● **Task brief**: Print the entries word for word, starting at the first line and ending at the line that contains "Looking at the", with that line included. Leave the pictures out of your answer.

● **Records for the task**:
※ ※ ※
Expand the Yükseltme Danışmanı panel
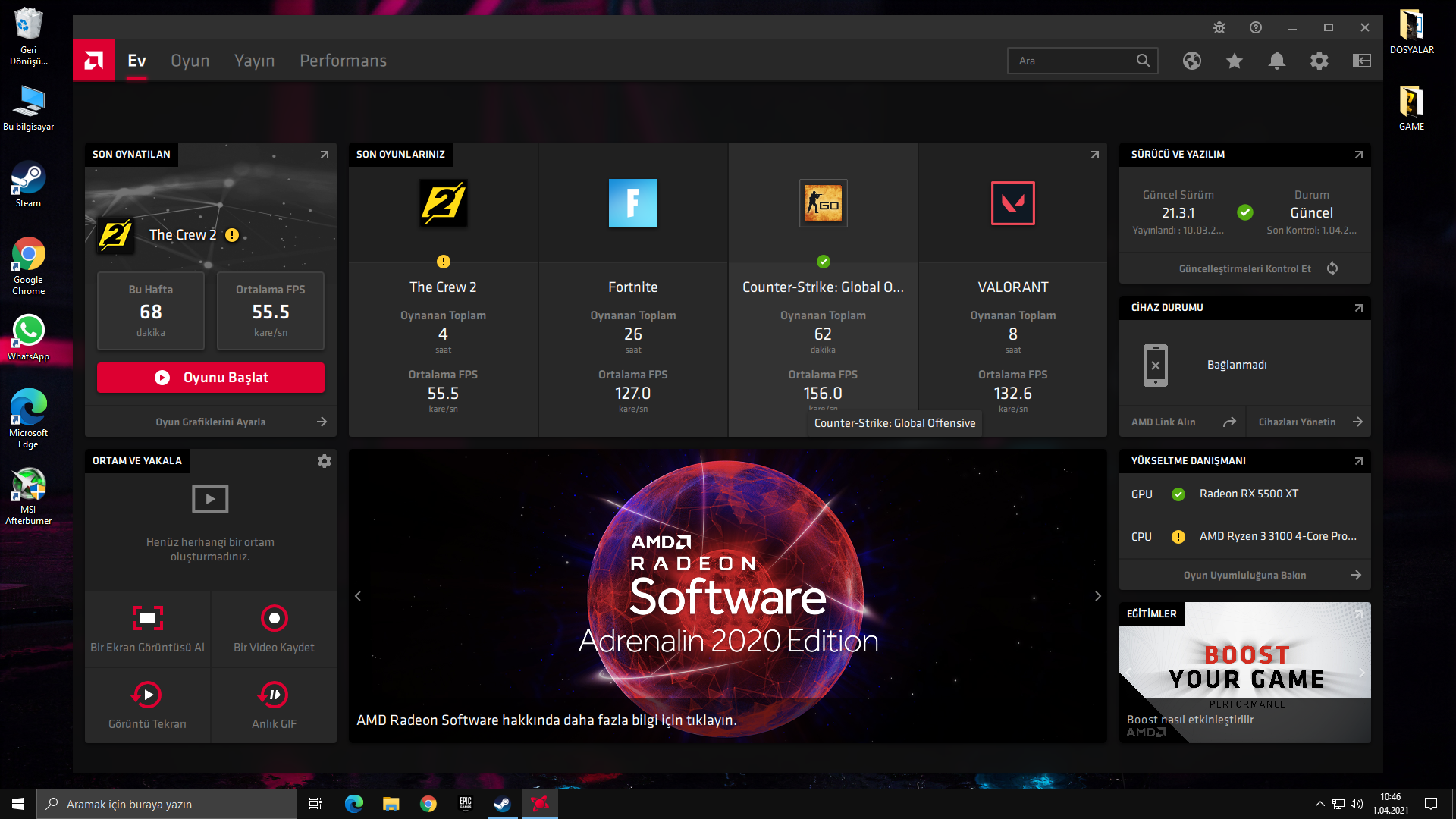 click(x=1358, y=461)
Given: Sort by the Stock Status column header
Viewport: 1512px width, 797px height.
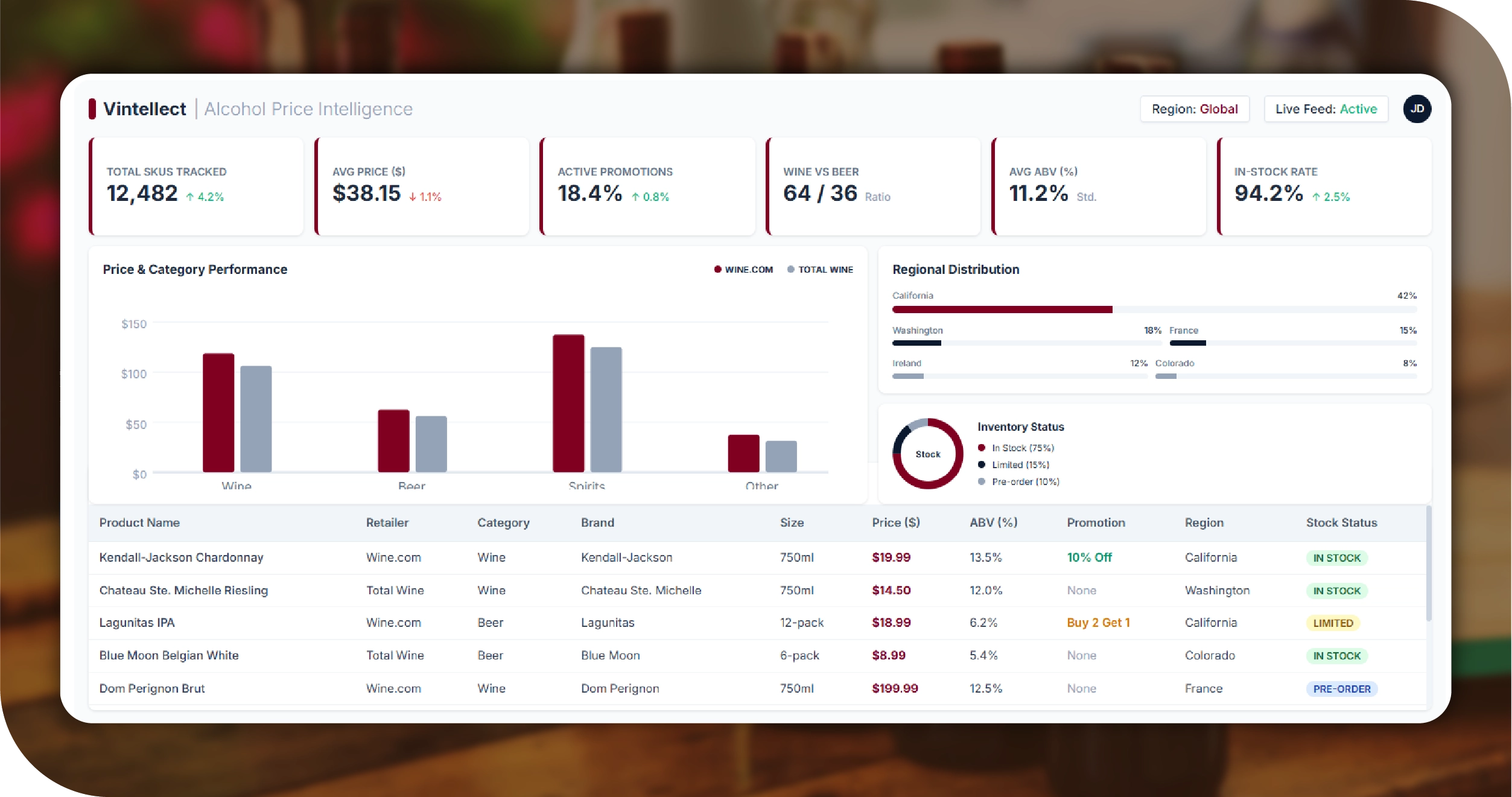Looking at the screenshot, I should click(1341, 522).
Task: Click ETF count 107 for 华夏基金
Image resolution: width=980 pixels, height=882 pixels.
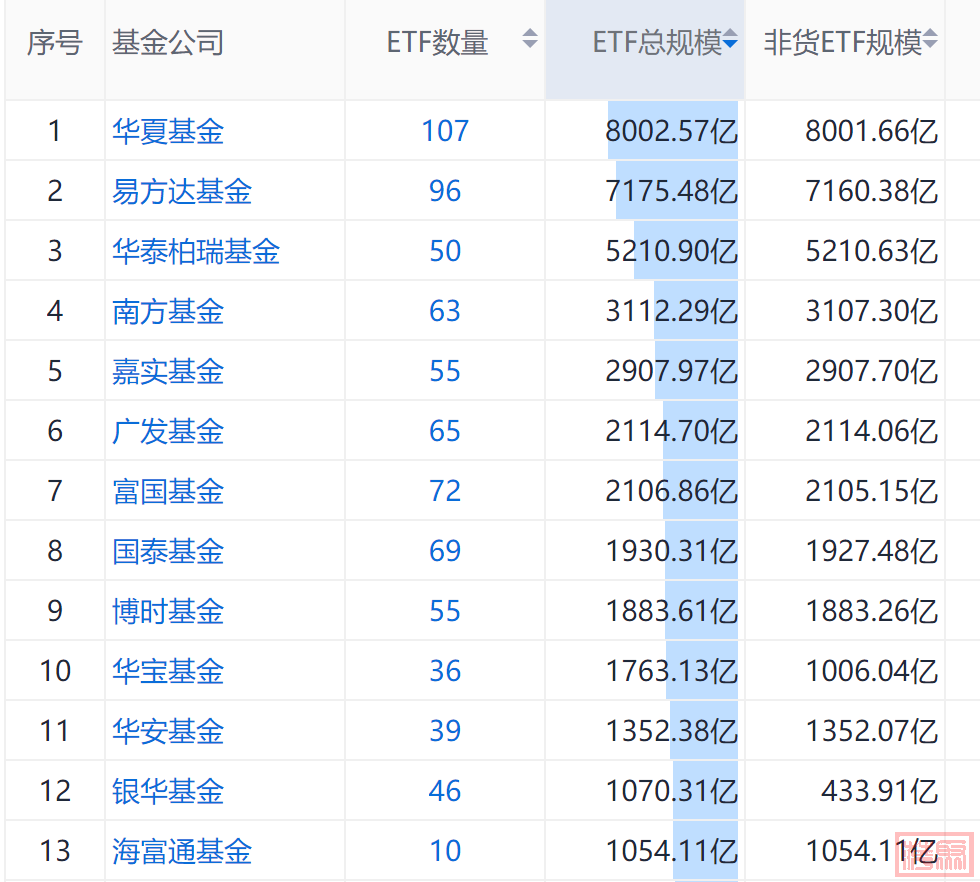Action: tap(445, 131)
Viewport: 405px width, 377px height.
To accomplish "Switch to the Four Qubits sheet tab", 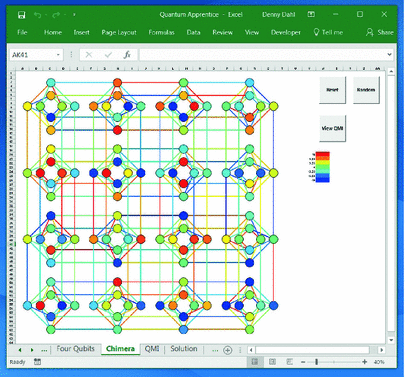I will 75,349.
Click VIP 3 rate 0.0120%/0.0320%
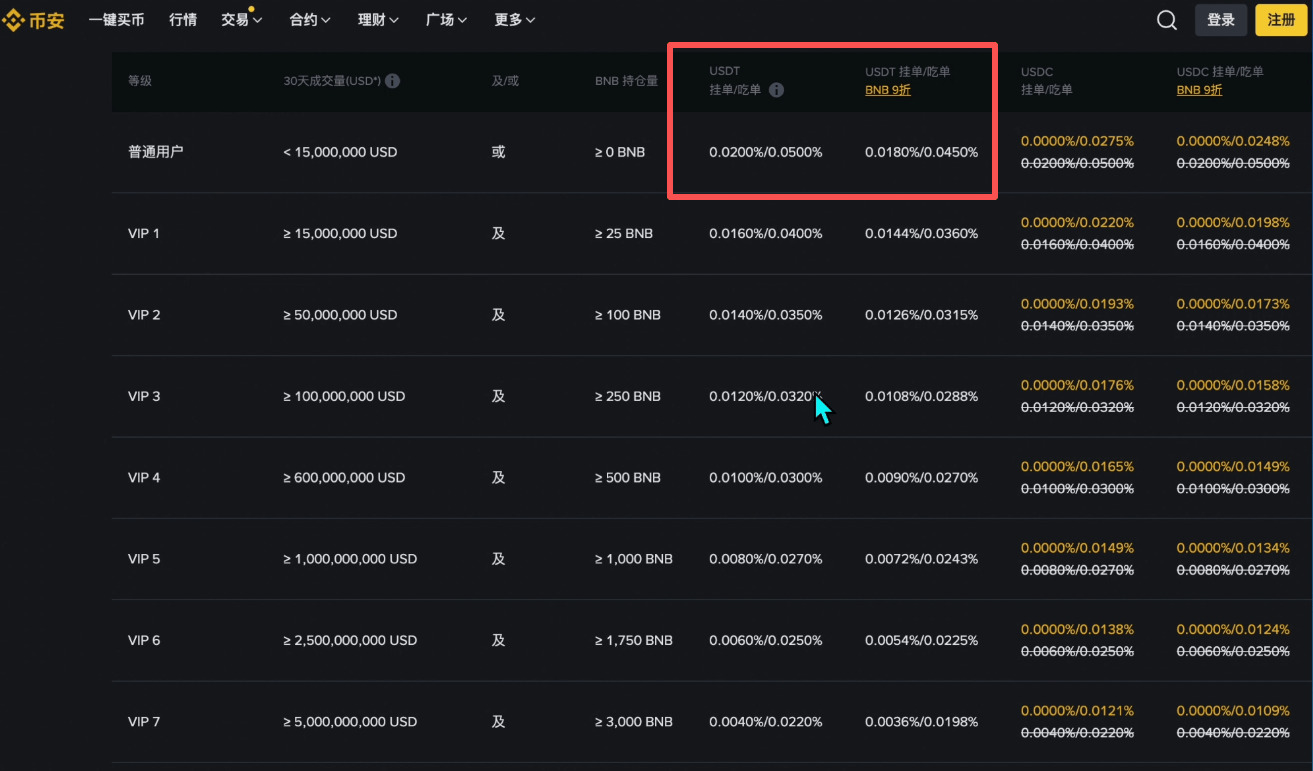 766,396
※ ※ ※
● **Solution to this task**:
Expand the Yükseltme Danışmanı panel
 click(x=1358, y=461)
Given: Sort by the Stock Status column header
Viewport: 1512px width, 797px height.
Looking at the screenshot, I should click(1341, 522).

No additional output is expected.